TASK DETAILS:
Return all of the data exactly as given.

[ENTRIES SHOWN Boundary: Start]

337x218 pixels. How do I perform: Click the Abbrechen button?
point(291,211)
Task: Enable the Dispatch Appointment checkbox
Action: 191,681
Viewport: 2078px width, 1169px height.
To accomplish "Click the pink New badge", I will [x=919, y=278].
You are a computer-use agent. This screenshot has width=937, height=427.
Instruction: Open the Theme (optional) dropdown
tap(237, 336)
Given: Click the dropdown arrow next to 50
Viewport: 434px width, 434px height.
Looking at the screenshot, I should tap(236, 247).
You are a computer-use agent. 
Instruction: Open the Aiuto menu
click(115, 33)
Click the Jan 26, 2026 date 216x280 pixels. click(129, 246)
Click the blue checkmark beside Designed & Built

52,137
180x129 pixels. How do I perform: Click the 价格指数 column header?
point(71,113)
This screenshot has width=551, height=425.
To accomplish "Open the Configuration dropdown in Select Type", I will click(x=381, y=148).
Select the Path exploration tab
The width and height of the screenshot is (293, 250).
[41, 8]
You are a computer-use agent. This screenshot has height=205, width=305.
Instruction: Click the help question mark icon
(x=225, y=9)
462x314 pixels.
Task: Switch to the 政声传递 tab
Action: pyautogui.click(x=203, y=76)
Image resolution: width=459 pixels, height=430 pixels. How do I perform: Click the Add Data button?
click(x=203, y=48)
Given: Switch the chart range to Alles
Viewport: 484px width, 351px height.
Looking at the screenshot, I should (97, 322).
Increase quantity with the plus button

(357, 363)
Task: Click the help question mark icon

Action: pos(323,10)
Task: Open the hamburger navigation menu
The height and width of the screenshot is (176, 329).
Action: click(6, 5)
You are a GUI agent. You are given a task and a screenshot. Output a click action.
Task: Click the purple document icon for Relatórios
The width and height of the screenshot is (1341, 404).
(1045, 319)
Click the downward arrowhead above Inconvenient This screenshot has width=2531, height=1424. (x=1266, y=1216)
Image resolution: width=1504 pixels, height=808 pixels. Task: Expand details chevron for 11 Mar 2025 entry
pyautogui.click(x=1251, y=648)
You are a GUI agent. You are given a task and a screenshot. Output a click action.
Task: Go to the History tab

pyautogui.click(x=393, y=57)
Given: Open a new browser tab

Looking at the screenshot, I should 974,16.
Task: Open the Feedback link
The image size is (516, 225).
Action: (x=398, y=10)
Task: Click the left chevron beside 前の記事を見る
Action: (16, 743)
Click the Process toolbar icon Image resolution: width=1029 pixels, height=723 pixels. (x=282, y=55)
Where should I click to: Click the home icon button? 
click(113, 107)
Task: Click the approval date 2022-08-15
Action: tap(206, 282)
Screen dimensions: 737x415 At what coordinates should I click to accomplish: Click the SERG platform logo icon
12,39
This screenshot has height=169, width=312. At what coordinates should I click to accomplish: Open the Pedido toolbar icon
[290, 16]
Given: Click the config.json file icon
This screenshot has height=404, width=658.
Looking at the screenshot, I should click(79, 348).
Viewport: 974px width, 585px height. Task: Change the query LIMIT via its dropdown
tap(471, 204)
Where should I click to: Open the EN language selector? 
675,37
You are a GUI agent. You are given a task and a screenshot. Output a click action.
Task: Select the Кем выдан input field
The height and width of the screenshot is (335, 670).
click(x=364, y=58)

[ENTRIES SHOWN Boundary: End]

SOLUTION TO THIS EXERCISE:
337x218 pixels. How do I perform: Click the Abbrechen button?
point(291,211)
Task: Enable the Dispatch Appointment checkbox
Action: 191,681
Viewport: 2078px width, 1169px height.
To accomplish "Click the pink New badge", I will [x=919, y=278].
You are a computer-use agent. This screenshot has width=937, height=427.
Instruction: Open the Theme (optional) dropdown
tap(237, 336)
Given: Click the dropdown arrow next to 50
Viewport: 434px width, 434px height.
Looking at the screenshot, I should tap(236, 247).
You are a computer-use agent. 
Instruction: Open the Aiuto menu
click(115, 33)
Click the Jan 26, 2026 date 216x280 pixels. click(129, 246)
Click the blue checkmark beside Designed & Built

52,137
180x129 pixels. How do I perform: Click the 价格指数 column header?
point(71,113)
This screenshot has width=551, height=425.
To accomplish "Open the Configuration dropdown in Select Type", I will click(x=381, y=148).
Select the Path exploration tab
The width and height of the screenshot is (293, 250).
[41, 8]
You are a computer-use agent. This screenshot has height=205, width=305.
Instruction: Click the help question mark icon
(x=225, y=9)
462x314 pixels.
Task: Switch to the 政声传递 tab
Action: pyautogui.click(x=203, y=76)
Image resolution: width=459 pixels, height=430 pixels. How do I perform: Click the Add Data button?
click(x=203, y=48)
Given: Switch the chart range to Alles
Viewport: 484px width, 351px height.
Looking at the screenshot, I should (97, 322).
Increase quantity with the plus button

(357, 363)
Task: Click the help question mark icon

Action: pos(323,10)
Task: Open the hamburger navigation menu
The height and width of the screenshot is (176, 329).
Action: click(6, 5)
You are a GUI agent. You are given a task and a screenshot. Output a click action.
Task: Click the purple document icon for Relatórios
The width and height of the screenshot is (1341, 404).
(1045, 319)
Click the downward arrowhead above Inconvenient This screenshot has width=2531, height=1424. (x=1266, y=1216)
Image resolution: width=1504 pixels, height=808 pixels. Task: Expand details chevron for 11 Mar 2025 entry
pyautogui.click(x=1251, y=648)
You are a GUI agent. You are given a task and a screenshot. Output a click action.
Task: Go to the History tab

pyautogui.click(x=393, y=57)
Given: Open a new browser tab

Looking at the screenshot, I should 974,16.
Task: Open the Feedback link
The image size is (516, 225).
Action: (x=398, y=10)
Task: Click the left chevron beside 前の記事を見る
Action: (16, 743)
Click the Process toolbar icon Image resolution: width=1029 pixels, height=723 pixels. (x=282, y=55)
Where should I click to: Click the home icon button? 
click(113, 107)
Task: Click the approval date 2022-08-15
Action: tap(206, 282)
Screen dimensions: 737x415 At what coordinates should I click to accomplish: Click the SERG platform logo icon
12,39
This screenshot has height=169, width=312. At what coordinates should I click to accomplish: Open the Pedido toolbar icon
[290, 16]
Given: Click the config.json file icon
This screenshot has height=404, width=658.
Looking at the screenshot, I should click(79, 348).
Viewport: 974px width, 585px height. Task: Change the query LIMIT via its dropdown
tap(471, 204)
Where should I click to: Open the EN language selector? 
675,37
You are a GUI agent. You are given a task and a screenshot. Output a click action.
Task: Select the Кем выдан input field
The height and width of the screenshot is (335, 670).
click(x=364, y=58)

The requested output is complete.